For many equity investors these days, risk is usually defined as an unfavorable fluctuation in stock prices. This means that an investor who purchased Coca-Cola (KO) at $40/share, and observes the price decline to $30/share, had a $10 unfavorable move in the price against them. This view on risk could be adequate for investors whose investing timeframe is in days or months. The problem with defining risk with stock market volatility however, does not make much sense for long-term investors.

As a long-term investor, I focus on identifying companies with strong fundamentals, and good business prospects, which I then try to accumulate at attractive valuations. I then monitor long-term business trends, read annual reports, and check to see if the company is earning more and paying out more in dividends. As a result, the data points I use are in “years”, rather than days or months.
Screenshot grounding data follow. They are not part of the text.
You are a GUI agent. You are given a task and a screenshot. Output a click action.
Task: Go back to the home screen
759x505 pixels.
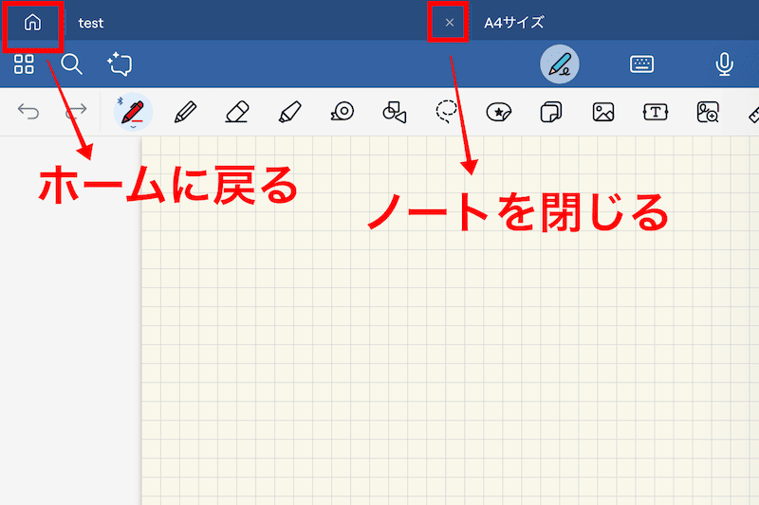click(x=33, y=22)
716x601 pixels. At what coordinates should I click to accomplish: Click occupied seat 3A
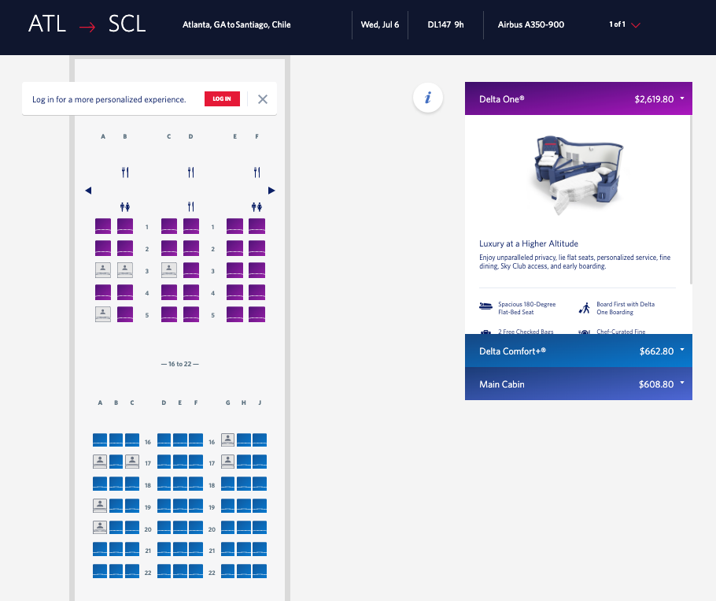point(103,270)

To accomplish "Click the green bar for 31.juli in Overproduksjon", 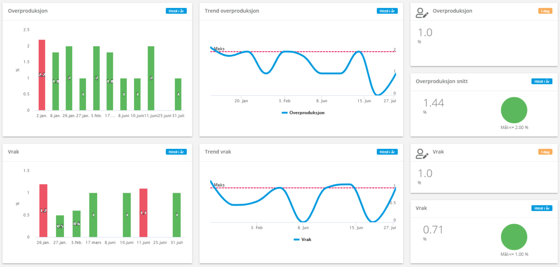I will point(178,94).
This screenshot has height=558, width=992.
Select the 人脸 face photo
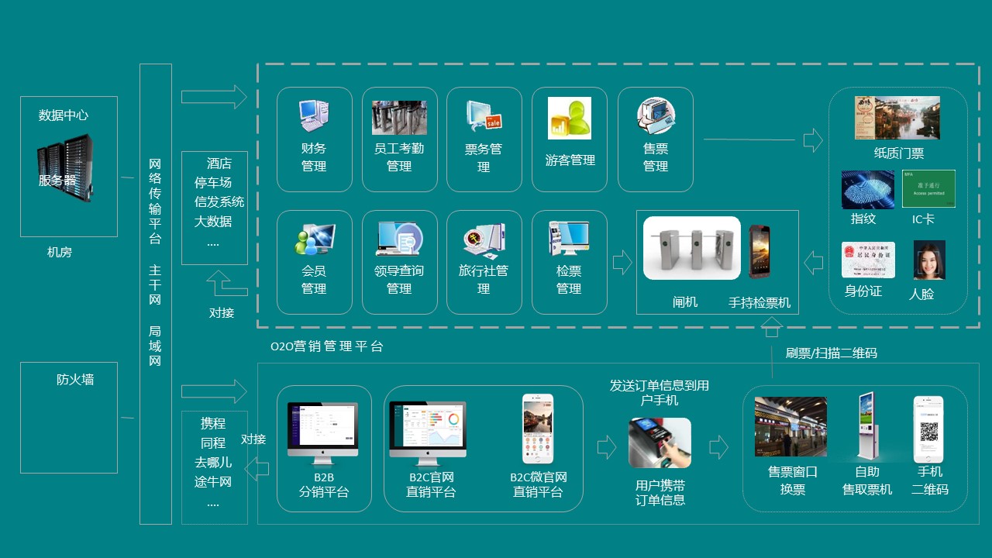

If you expect to hold a company for 20 years, focusing on a decrease from $40 to $30 is relatively immaterial. In my investing, I usually avoid focusing on price fluctuations, except as a tool to uncover cheap stocks to buy. Of course, if this drop is because of some material information that could affect the long-term prospects of the business, you need to evaluate whether you want to add or liquidate your position. However, if this drop is because stock prices are simply going down in tandem, chances are that you are not getting much from this information.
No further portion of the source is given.